Cinq ans plus tard, c’est la ville de Dresde qui le mettait à l’honneur à l’occasion d’une gran- de exposition spéciale, et Franz Hermann Meissner publiait une première monographie très complète et riche en images. L’œuvre de Richard Müller, en particulier les travaux graphiques, avait fini par toucher un grand cercle de collectionneurs passionnés, jusqu’en Amérique.
Avec la prise de pouvoir des nationaux-socialistes en 1933, la chance tourna pour Richard Müller, sur le plan professionnel comme sur le plan personnel. Affichant une certaine naïveté politique et ayant toujours refusé toute abstraction, l’artiste se laissa convaincre dès la même année d’écrire, en sa qualité de directeur de l’Académie, un article de journal diffamatoire contre l’art moderne et son représentant, Otto Dix, à l’occasion de l’exposition Art dégénéré de Dresde. Cela ne l’empêcha pas de perdre lui-même tous ses postes en 1935, car d’une part, sa loyauté politique était mise en doute, et d’autre part, ses œuvres subtiles et chargées symboliquement irritaient les nouveaux dirigeants. Müller essaya vainement d’entrer dans leurs bonnes grâces et de renouer avec ses anciens succès en se concentrant sur des motifs inoffensifs et des représentations de paysages. Pour finir, il en fut réduit à gagner sa vie en réalisant des modèles de feuilles de calendrier. Après la guerre, les choses ne s’arrangèrent pas pour lui sous le nouveau gouvernement socialiste. Après des diffamations et un procès, il se vit refuser l’appartenance au syndicat des artistes de la RDA. Déclaré persona non grata, il sombra par la suite rapidement dans l’oubli et mourut dans la solitude en 1954 dans sa maison de Dresde-Loschwitz.

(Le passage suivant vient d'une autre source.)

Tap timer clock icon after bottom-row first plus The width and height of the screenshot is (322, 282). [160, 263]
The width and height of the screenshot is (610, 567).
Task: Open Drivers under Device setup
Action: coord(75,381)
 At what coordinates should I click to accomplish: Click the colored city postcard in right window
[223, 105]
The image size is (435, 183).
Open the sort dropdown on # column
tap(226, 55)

Bien que, pendant plusieurs décennies, on n’ait plus vraiment entendu parler de Richard Müller et de son œuvre unique regroupant des peintures, des gravures et surtout des dessins, les collectionneurs avisés d’œuvres d’art du début du XXème siècle sont restés conscients de son importance. Pourtant, ce n’est qu’en 1974/75 que son talent et son énorme créativité ont été à nouveau présentés à un public plus large par le biais d’expositions et de catalogues communs aux galeries Brockstedt de Hambourg et Pels-Leusden de Berlin. La redécouverte, après la chute du mur de Berlin, des œuvres laissées à sa mort et une thèse de doctorat très complète, écrite par Corinna Wodarz en 2002 à Göttingen, et comprenant un catalogue raisonné (Symbole et éros. Les univers picturaux de Richard Müller), ont contribué à promouvoir une revalo- risation du travail de l’artiste qui aurait dû avoir lieu depuis longtemps. Finalement, en 2013, le musée des Beaux-Arts de Leipzig a redonné, avec l’exposition La Belle et la Bête, un cadre plus officiel et mérité à Richard Müller, un artiste dont l’univers reste encore aujourd’hui tout aussi irritant que stimulant.